Occurrence, fate and distribution of emerging organic pollutants in full-scale hybrid constructed wetlands treating municipal effluents

• Published in: Journal of water process engineering Vol. 61; p. 105291
• Main Authors: Zhang, Qionghua, Zheng, Wenhao, Zhang, Hengfeng, Dzakpasu, Mawuli, Wang, Xiaochang C.
• Format: Journal Article
• Language: English
• Published: Elsevier Ltd 01.05.2024
• Subjects: Constructed wetlands; Municipal wastewater; Seasonal effect; Treatment performance; Wetland plants; Treatment performance; Seasonal effect; Wetland plants; Constructed wetlands; Municipal wastewater
• ISSN: 2214-7144; 2214-7144
• DOI: 10.1016/j.jwpe.2024.105291

The presence of emerging organic pollutants (EOPs) in municipal wastewater has raised concerns regarding their potential impact on human health and the environment. Constructed wetlands (CWs) have been identified as an effective and environmentally friendly solution for removing EOPs from municipal wastewater at a reasonable cost. This study investigated the performance of a full-scale hybrid constructed wetlands (HCWs) treatment system in reducing a total of 59 different types of EOPs. Findings show that the efficiency of the HCWs system in removing EOPs varied significantly depending on the specific physical and chemical properties of the pollutants. Pharmaceuticals (PhACs), personal care products (PCPs), and endocrine-disrupting chemicals (EDCs) were observed to be more effectively removed compared to bactericides, pesticides, and flame retardants, with removal efficiencies exceeding 54 %. Furthermore, the efficiency of the HCWs system in EOPs removal was observed to be influenced by seasonal variations.

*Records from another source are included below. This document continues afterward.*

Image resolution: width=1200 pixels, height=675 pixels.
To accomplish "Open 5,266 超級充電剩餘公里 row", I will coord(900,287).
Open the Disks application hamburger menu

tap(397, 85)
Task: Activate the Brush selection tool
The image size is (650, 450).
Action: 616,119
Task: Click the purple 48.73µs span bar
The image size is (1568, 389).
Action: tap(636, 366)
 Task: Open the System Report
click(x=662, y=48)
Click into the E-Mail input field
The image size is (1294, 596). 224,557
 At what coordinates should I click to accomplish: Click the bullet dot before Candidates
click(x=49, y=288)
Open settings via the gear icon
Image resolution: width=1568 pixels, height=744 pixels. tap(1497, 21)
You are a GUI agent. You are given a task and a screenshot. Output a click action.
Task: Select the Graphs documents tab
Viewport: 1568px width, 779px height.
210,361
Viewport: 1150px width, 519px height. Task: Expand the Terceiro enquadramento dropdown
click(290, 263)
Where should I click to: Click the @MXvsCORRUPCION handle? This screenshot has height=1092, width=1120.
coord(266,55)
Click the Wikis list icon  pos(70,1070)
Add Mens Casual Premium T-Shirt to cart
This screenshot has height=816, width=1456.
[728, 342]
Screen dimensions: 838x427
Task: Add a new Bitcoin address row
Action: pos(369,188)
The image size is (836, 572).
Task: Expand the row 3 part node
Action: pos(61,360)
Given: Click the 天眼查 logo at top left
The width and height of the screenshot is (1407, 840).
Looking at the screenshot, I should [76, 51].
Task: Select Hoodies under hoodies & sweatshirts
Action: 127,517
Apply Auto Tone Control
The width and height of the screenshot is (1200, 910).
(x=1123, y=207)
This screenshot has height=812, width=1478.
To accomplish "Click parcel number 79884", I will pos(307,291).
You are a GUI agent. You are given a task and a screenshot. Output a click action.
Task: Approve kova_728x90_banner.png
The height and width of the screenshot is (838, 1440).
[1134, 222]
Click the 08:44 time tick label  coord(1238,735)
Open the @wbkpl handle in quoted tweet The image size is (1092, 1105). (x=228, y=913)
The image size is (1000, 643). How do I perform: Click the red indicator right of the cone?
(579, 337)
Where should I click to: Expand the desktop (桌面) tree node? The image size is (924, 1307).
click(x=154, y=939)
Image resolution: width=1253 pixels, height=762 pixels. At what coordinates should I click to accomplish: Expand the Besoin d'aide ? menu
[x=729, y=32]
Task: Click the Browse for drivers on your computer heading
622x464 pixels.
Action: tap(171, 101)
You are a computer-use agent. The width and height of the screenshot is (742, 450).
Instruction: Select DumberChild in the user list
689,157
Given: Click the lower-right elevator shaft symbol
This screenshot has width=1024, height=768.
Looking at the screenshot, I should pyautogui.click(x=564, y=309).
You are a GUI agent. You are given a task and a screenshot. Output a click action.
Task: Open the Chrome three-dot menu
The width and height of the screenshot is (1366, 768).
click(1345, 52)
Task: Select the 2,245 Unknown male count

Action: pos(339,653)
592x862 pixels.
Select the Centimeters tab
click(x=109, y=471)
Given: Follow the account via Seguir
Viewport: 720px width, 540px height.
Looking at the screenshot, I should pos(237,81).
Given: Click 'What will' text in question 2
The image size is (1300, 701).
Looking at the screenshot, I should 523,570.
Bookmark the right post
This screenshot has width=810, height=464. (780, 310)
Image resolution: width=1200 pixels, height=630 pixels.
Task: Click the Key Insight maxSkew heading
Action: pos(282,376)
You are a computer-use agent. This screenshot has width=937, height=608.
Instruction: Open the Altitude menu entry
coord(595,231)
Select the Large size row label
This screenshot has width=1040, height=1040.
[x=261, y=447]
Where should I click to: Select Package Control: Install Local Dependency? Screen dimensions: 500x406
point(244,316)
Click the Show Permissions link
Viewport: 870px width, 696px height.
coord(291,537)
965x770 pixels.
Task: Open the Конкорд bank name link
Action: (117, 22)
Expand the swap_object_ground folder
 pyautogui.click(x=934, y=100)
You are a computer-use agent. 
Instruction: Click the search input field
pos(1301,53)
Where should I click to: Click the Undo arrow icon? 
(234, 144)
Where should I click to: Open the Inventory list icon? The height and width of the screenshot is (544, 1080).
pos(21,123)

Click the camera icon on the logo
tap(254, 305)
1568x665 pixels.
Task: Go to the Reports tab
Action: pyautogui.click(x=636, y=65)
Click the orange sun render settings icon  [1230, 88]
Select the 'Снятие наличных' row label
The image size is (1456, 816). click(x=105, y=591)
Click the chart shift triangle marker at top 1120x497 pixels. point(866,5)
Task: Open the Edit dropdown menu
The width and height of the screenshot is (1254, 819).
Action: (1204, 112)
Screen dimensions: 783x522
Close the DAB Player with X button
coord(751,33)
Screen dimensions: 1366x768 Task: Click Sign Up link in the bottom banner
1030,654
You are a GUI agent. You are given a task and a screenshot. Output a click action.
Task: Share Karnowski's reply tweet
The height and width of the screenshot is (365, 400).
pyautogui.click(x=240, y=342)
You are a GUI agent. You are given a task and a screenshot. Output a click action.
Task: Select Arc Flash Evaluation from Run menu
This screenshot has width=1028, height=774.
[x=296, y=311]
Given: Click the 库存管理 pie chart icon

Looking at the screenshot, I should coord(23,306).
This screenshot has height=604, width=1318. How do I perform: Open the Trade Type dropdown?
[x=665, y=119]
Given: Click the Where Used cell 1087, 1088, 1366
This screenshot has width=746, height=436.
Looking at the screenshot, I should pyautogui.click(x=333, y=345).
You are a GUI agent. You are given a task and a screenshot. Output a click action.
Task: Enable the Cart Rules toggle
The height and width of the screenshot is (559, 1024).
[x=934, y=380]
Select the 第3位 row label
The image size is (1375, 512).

Specifically, the removal rate of PhACs in the spring and summer seasons reached 54.08 % ± 3.91 % and 61.04 % ± 8.58 %. The choice of substrate and plant species used within the system exhibited a notable impact on its overall removal efficiency. Moreover, the reduction effectiveness of EOPs across different treatment units varied significantly. Among these units, the bidirectional cross-flow filtration unit demonstrated superior reduction capabilities for PhACs and EDCs, with concentration reductions of 89.62 % and 86.34 %, respectively. Overall, this research emphasizes the importance of considering the specific characteristics of the pollutants and the system components to optimize the performance of CWs for EOPs removal in municipal wastewater. [Display omitted] •Hybrid CWs studied for its performance in the removal of 59 types of EOPs.•HCWs influents had 39 EOPs at 309 ng/L in spring and 33 at 322.2 ng/L in summer.•EDCs, PCPs accounted for 34.1 % and PhACs for 32.9 % and 34.6 % in spring and summer.•PhACs and EDCs exhibited higher removal efficiencies in both spring and summer.•Substrate and plant sorption, photodegradation, microbial activity reduced EOPs.